**WHAT THE TASK REQUIRES:**
Below are some records. Write out the line that contains "Open the 移动版网站 link" and all lines after it, exactly, but not the pictures.

»»

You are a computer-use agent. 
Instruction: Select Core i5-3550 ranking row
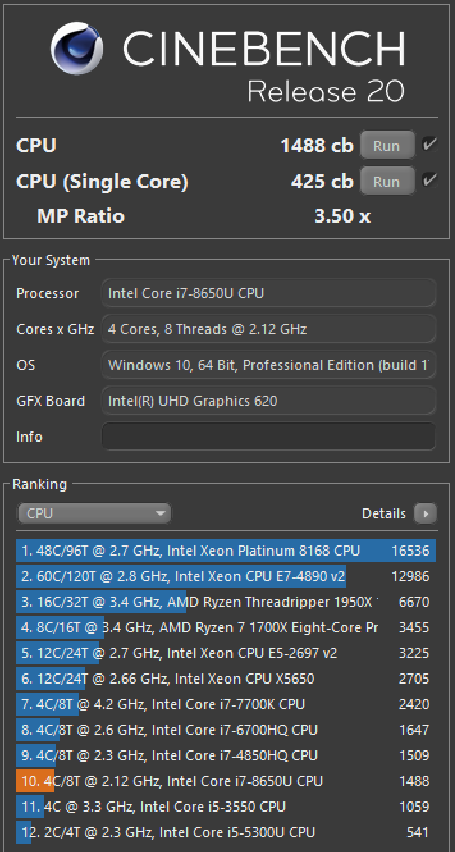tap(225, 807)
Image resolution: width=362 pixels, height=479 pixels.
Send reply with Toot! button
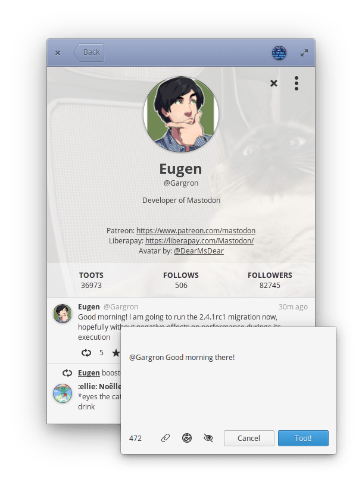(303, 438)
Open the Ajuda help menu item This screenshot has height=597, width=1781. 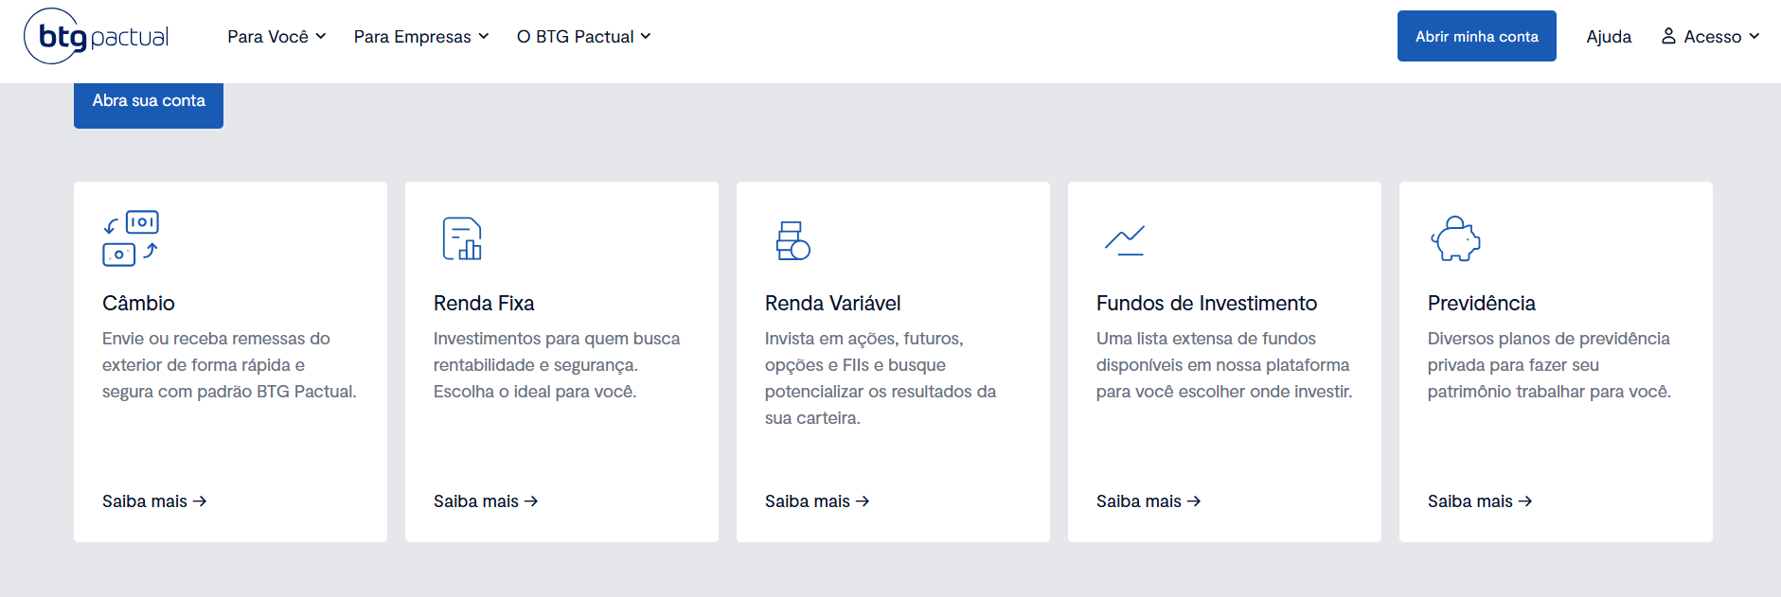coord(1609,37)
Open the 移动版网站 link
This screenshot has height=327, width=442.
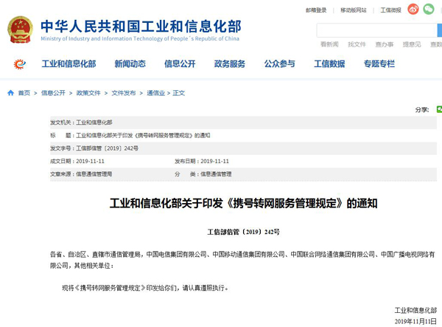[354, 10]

««

**RESULT OF THE EXERCISE:**
Open the 移动版网站 link
This screenshot has height=327, width=442.
[354, 10]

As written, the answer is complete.